_RAW DATA_
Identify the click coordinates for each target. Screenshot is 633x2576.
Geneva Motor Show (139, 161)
--
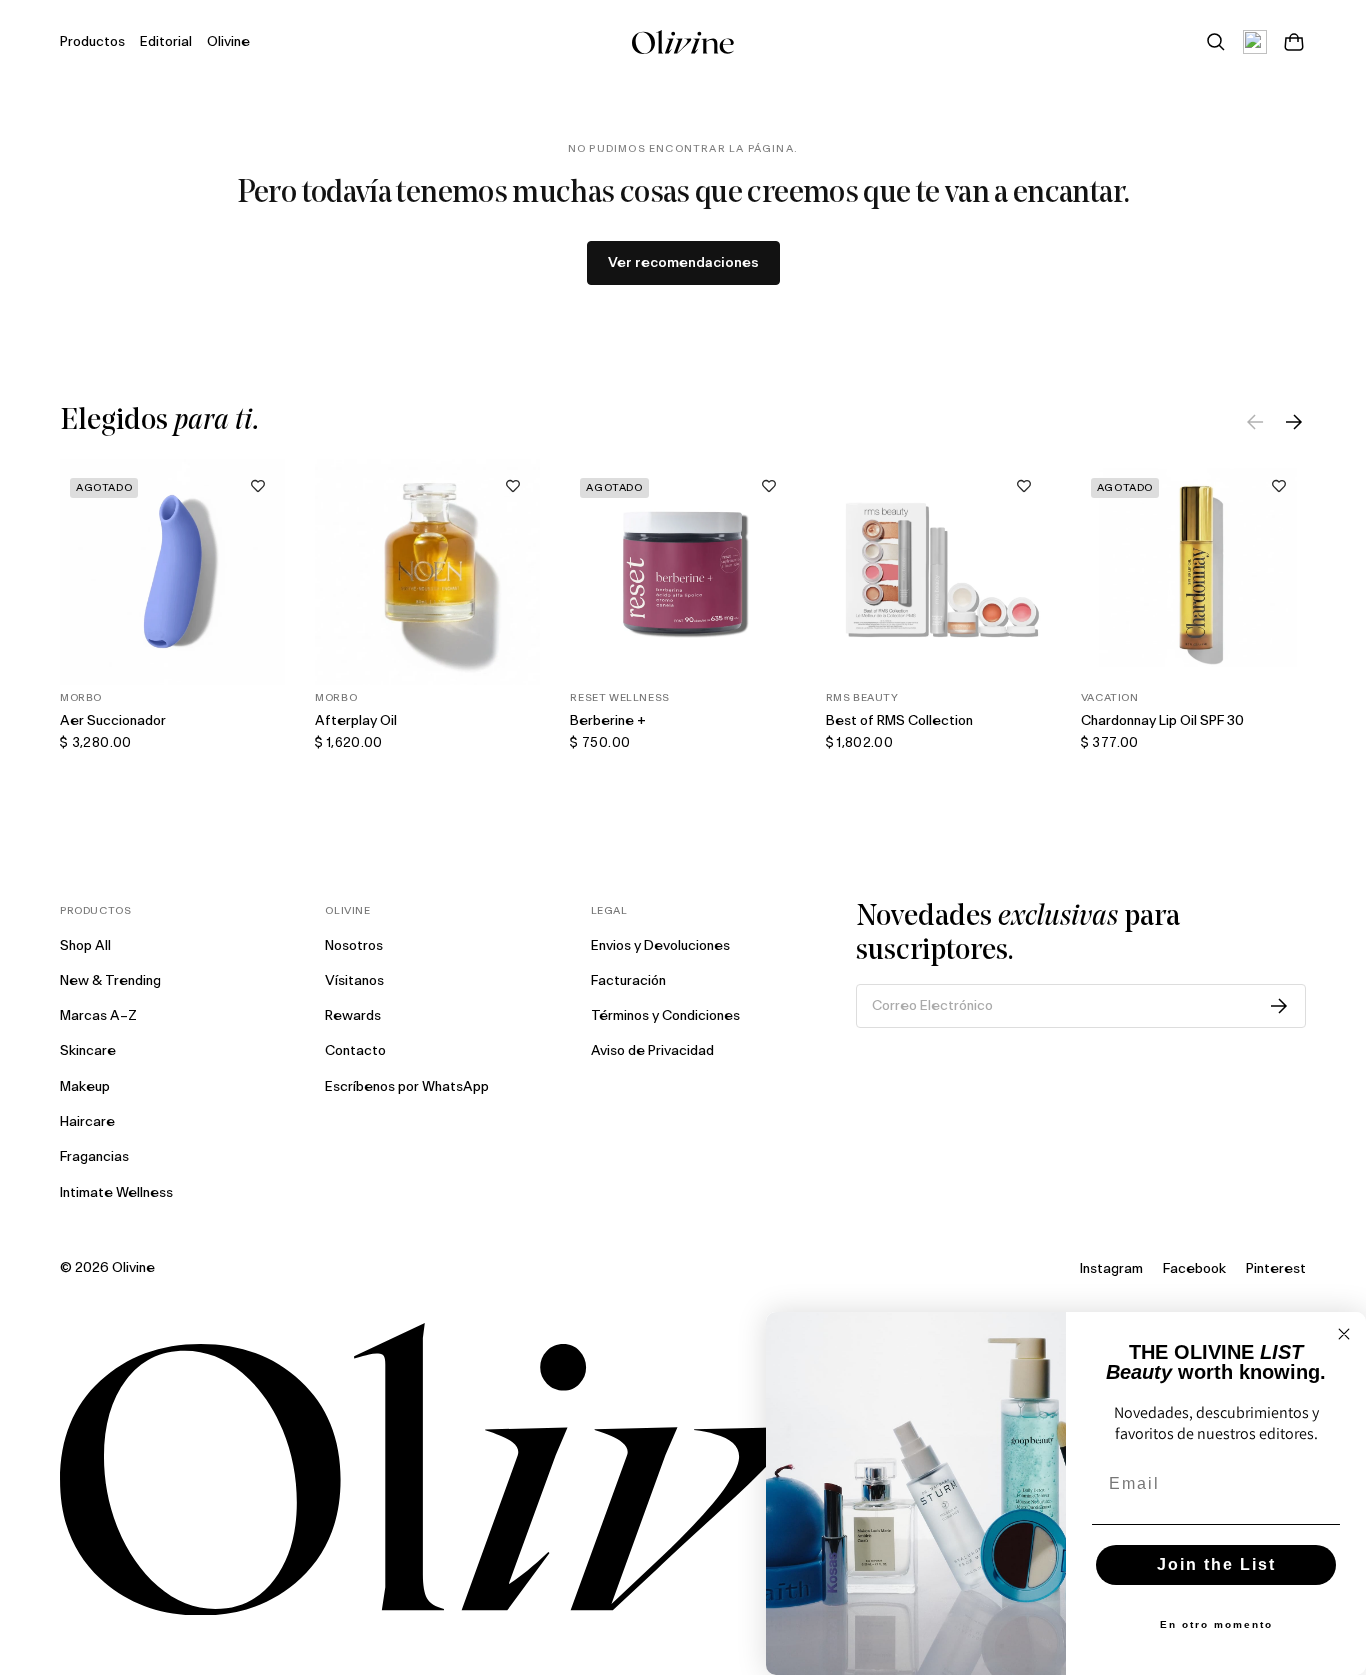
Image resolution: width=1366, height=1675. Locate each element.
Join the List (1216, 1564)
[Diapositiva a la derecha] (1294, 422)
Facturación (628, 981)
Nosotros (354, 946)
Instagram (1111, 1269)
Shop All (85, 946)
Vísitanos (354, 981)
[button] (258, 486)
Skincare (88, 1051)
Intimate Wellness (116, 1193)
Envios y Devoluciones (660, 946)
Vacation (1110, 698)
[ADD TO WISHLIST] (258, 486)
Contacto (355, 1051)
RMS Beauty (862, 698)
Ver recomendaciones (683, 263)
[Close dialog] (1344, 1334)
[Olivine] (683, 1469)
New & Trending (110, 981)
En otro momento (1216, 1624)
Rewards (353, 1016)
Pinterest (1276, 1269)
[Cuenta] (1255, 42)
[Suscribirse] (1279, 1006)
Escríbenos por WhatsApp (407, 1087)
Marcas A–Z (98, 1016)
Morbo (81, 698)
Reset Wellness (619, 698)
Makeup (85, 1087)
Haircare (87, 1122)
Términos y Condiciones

_YOUR ASSIGNMENT_
Using only the listing above, restate exactly the lines from the line containing "Pinterest (1276, 1269)" through the line containing "Términos y Condiciones", both included.

_OUTPUT FOR THIS EXERCISE_
Pinterest (1276, 1269)
[Cuenta] (1255, 42)
[Suscribirse] (1279, 1006)
Escríbenos por WhatsApp (407, 1087)
Marcas A–Z (98, 1016)
Morbo (81, 698)
Reset Wellness (619, 698)
Makeup (85, 1087)
Haircare (87, 1122)
Términos y Condiciones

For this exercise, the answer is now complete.